Over the years, he has won numerous comedy awards, hosted different shows and also went on a tour throughout South Africa, Africa and the United Kingdom.
Deep Fried Man
Like several other comedians on the list, comedy was not the first thing Deep Fried Man (known as Daniel Friedman) wanted to do. He had studied journalism and social media but made the transition to comics after he was declared the winner of the 2010 Comedy Showdown. He does what he calls “musical comedy” and can always be seen with his guitar on stage.

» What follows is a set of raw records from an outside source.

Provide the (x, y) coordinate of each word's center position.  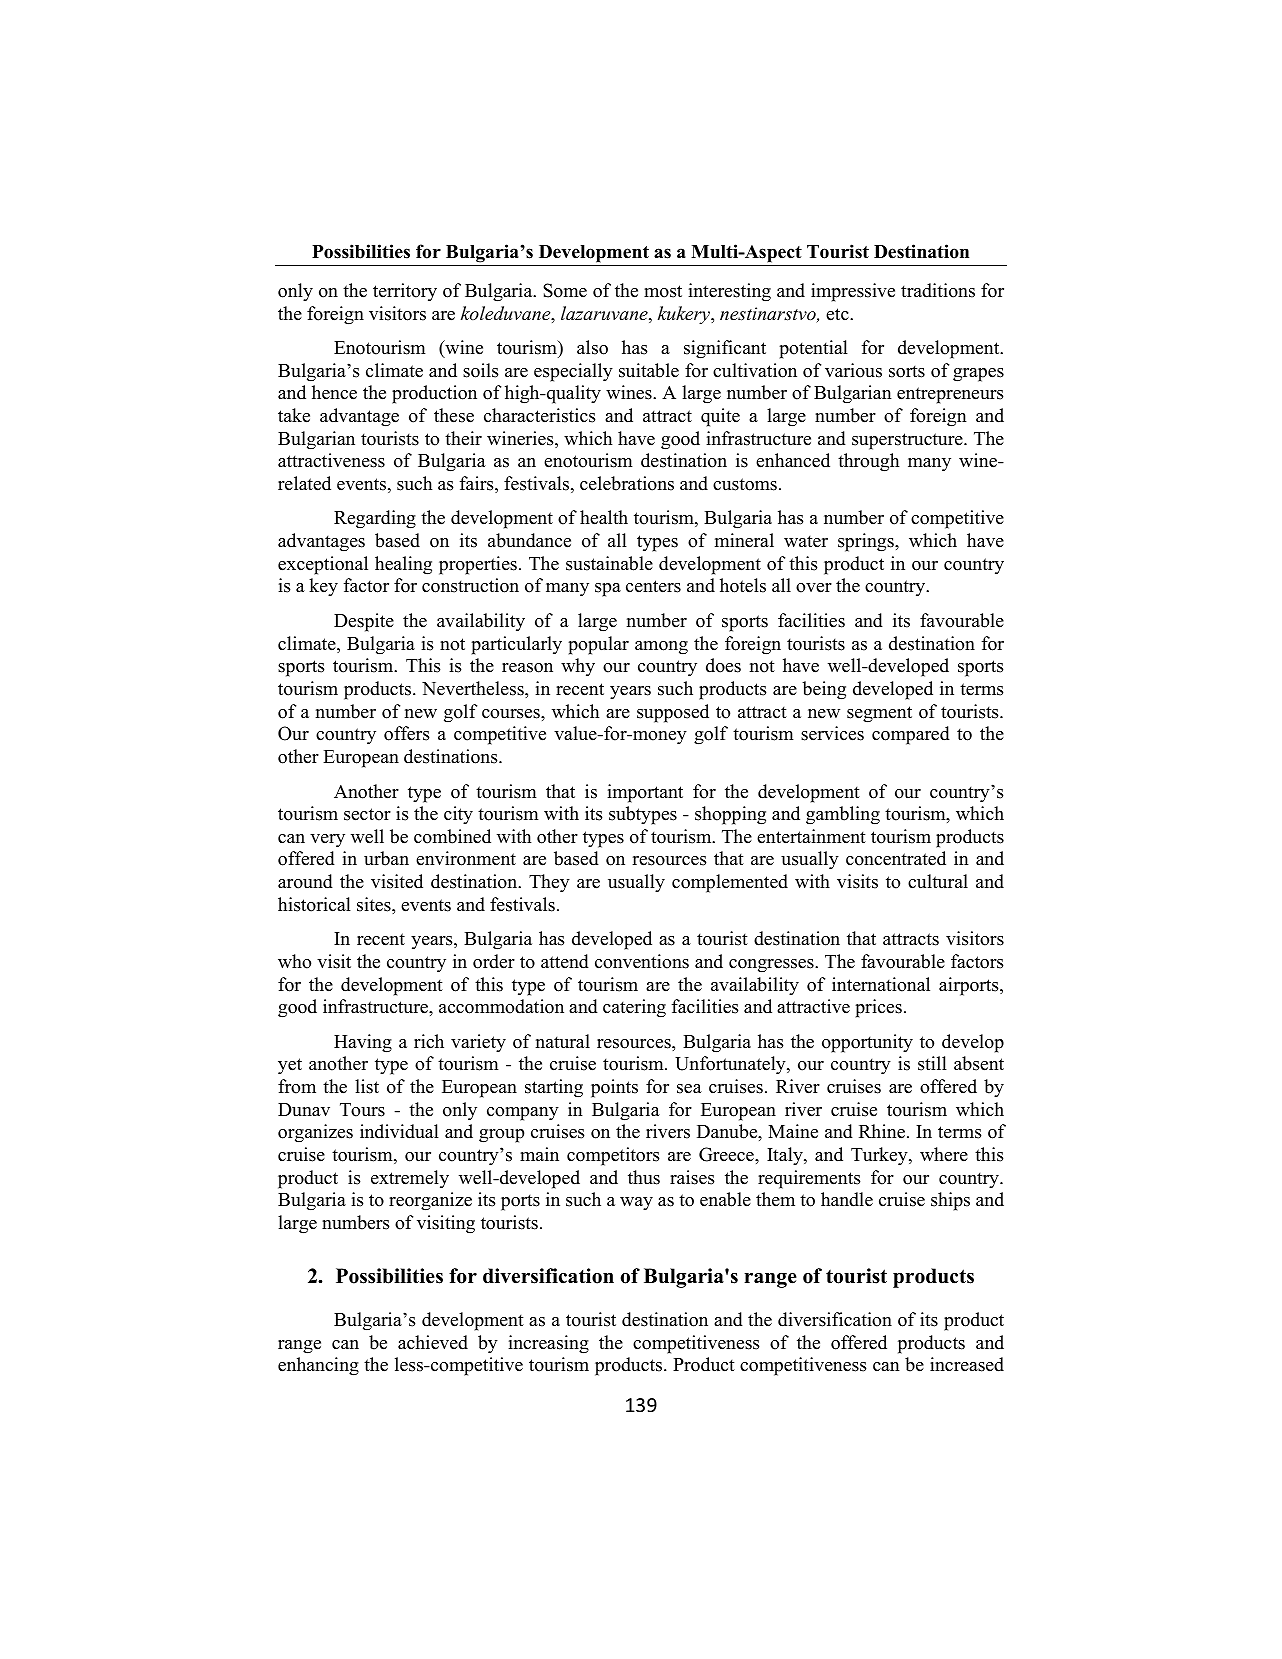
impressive (853, 292)
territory (405, 292)
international (881, 984)
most (663, 291)
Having (363, 1043)
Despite (364, 622)
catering (634, 1008)
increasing (548, 1344)
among (661, 648)
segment (879, 714)
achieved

Like Deep Fried Man, Tats Nkonzo combines his guitar with humour and intellect to make some witty cracks, all of which have made him a force to reckon with. He once teamed up with Nik Rabinowitz to create a satirical comedy that touched on several pressing issues in the country while entertaining their audience at the same time and leave them wanting more.
Anne Hirsch’s career has a comedian started when she won a stand up comedy competition in 2009, a feat she has built on to become a television host. She warmed her way into the hearts of South Africans when she co-hosted The Great South African Bake Off as well as other top events likeATKV Awards, Bookmarks Digital Awards etc.